**WHAT TO PRODUCE**
Recast the records, from the first line through the line containing "tap(209, 403)", as a Markdown table with the columns "Row" and "Line text". Give one numbered row per line and leave out any blank lines.

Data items
-- START --

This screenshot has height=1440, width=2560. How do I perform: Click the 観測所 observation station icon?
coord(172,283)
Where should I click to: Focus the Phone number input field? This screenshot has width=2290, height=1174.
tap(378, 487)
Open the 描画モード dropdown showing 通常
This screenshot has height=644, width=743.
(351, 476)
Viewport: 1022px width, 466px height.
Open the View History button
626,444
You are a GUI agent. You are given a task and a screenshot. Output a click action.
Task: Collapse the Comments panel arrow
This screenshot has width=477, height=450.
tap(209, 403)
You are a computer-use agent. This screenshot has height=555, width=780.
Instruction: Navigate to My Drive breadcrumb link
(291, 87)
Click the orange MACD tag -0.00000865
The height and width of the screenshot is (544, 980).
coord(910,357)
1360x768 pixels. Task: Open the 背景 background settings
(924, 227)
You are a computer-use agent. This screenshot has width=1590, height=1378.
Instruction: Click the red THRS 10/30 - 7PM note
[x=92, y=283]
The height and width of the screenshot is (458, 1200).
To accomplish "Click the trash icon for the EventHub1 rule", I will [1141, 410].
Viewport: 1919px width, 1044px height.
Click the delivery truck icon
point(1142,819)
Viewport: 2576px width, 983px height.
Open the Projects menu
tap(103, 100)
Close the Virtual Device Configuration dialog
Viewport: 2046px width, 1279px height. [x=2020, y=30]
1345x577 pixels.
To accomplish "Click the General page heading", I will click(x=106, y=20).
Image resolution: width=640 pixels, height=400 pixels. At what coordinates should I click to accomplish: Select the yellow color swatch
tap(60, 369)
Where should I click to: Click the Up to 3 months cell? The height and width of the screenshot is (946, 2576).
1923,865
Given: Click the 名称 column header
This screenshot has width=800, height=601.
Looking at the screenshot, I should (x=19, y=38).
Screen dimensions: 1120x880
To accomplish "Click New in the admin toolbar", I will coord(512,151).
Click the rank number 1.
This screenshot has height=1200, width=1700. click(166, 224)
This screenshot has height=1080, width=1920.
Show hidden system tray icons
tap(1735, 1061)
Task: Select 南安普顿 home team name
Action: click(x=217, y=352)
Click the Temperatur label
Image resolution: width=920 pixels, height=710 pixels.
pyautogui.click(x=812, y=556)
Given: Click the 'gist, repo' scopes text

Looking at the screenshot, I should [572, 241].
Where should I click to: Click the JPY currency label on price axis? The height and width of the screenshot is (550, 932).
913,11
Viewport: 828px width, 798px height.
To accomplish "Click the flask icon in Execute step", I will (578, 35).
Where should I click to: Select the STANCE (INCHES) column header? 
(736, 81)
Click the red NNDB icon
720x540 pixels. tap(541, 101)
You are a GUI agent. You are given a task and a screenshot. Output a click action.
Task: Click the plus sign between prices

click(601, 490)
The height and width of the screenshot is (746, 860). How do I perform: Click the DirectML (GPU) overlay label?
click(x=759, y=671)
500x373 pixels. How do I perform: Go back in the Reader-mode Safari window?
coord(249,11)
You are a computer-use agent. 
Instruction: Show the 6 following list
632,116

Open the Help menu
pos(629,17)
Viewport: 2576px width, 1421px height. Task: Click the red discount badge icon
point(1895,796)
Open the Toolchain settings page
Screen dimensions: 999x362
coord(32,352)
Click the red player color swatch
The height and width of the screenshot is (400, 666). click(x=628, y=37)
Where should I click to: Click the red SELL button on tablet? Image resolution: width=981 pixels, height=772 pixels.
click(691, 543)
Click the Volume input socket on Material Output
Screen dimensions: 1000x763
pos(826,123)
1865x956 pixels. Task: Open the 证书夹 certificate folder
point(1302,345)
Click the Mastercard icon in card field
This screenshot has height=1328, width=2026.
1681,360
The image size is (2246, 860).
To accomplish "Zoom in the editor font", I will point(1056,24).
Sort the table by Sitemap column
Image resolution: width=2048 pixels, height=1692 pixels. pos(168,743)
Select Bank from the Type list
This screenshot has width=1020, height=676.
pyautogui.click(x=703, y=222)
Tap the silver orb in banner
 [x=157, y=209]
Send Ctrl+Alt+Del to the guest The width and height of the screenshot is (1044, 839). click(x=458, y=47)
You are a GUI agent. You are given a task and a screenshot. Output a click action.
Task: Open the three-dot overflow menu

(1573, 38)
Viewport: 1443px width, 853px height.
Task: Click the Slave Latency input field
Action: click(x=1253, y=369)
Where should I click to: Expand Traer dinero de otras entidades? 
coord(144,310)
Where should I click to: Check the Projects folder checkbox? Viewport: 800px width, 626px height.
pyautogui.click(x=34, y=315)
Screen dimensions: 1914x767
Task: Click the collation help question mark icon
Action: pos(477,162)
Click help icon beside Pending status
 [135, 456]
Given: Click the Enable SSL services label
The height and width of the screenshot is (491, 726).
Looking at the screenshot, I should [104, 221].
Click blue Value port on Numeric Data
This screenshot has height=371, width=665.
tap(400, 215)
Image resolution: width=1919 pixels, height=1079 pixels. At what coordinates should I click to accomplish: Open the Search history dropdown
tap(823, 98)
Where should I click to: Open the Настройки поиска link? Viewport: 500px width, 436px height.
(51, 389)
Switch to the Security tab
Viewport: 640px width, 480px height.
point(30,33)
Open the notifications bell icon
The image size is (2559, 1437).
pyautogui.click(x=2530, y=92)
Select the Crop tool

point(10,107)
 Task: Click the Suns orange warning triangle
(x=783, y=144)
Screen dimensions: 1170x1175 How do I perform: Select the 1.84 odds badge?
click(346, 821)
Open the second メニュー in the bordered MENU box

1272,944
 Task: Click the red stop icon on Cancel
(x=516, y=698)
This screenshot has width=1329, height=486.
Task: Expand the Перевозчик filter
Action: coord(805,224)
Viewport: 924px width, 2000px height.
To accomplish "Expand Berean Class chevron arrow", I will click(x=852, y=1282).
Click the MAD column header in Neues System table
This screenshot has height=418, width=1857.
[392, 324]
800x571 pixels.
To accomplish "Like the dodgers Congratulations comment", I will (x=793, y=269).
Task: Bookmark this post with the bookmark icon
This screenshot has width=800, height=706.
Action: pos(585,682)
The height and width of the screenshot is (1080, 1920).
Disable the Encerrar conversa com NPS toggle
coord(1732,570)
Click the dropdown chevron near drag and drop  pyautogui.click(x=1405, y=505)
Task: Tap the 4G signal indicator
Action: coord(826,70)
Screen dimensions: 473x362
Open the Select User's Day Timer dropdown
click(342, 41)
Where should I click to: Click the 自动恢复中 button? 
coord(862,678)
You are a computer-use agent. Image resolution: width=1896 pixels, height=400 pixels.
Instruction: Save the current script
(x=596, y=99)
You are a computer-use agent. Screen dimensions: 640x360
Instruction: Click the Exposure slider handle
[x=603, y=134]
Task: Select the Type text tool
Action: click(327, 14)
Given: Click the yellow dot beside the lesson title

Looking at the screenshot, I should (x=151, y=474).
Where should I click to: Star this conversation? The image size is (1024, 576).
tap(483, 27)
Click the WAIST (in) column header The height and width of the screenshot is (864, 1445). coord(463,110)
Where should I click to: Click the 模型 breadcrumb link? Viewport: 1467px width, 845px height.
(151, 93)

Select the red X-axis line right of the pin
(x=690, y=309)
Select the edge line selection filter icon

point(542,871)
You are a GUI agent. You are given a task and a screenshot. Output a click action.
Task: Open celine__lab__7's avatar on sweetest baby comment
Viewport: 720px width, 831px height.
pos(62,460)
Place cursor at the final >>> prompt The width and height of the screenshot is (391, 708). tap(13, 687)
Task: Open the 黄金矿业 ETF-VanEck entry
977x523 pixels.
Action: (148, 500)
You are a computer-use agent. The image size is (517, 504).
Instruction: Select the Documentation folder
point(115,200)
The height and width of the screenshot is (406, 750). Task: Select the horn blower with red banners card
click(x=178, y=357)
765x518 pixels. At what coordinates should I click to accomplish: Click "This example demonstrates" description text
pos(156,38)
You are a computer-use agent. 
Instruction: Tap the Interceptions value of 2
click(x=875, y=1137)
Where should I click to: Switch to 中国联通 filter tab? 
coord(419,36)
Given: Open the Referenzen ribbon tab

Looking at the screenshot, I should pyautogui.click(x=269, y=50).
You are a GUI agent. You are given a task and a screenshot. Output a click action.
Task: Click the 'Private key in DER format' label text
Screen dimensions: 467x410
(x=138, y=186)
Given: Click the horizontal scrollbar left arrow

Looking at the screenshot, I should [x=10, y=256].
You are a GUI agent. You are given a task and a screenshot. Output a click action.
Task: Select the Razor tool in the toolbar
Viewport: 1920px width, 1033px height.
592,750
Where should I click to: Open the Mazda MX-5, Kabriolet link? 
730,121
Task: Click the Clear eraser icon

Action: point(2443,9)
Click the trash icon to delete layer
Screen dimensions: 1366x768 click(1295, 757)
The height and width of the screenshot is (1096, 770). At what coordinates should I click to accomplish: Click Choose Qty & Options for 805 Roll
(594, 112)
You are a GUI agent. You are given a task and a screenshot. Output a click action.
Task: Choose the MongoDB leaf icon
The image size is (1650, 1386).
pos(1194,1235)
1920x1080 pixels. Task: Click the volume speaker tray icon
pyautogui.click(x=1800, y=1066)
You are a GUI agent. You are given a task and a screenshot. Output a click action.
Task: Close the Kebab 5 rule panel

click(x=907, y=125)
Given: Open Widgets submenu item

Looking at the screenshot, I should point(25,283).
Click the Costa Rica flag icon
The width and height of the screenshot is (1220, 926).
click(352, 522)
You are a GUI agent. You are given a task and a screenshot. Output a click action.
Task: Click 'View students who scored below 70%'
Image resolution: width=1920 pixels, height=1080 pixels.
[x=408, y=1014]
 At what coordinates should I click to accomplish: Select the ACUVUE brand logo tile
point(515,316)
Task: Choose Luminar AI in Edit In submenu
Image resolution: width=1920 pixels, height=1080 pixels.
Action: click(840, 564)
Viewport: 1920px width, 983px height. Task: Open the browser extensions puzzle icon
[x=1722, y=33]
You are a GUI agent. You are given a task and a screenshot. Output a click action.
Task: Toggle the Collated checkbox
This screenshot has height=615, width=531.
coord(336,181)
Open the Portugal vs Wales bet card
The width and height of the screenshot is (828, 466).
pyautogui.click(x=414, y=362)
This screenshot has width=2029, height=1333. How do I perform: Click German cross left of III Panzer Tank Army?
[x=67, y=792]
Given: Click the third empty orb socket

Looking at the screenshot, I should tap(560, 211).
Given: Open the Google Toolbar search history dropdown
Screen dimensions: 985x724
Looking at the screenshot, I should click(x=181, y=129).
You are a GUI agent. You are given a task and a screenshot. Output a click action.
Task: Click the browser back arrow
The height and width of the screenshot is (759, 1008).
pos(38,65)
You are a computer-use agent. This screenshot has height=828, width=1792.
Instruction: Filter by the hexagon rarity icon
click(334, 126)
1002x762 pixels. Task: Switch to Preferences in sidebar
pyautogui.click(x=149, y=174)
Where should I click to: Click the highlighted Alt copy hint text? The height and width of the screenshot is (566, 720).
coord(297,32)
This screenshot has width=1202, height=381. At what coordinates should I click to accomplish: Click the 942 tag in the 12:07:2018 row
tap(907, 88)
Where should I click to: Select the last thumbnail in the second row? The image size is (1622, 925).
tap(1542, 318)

-- END --

**ANSWER TO THE PROBLEM**
| Row | Line text |
|---|---|
| 1 | This screenshot has height=1440, width=2560. How do I perform: Click the 観測所 observation station icon? |
| 2 | coord(172,283) |
| 3 | Where should I click to: Focus the Phone number input field? This screenshot has width=2290, height=1174. |
| 4 | tap(378, 487) |
| 5 | Open the 描画モード dropdown showing 通常 |
| 6 | This screenshot has height=644, width=743. |
| 7 | (351, 476) |
| 8 | Viewport: 1022px width, 466px height. |
| 9 | Open the View History button |
| 10 | 626,444 |
| 11 | You are a GUI agent. You are given a task and a screenshot. Output a click action. |
| 12 | Task: Collapse the Comments panel arrow |
| 13 | This screenshot has width=477, height=450. |
| 14 | tap(209, 403) |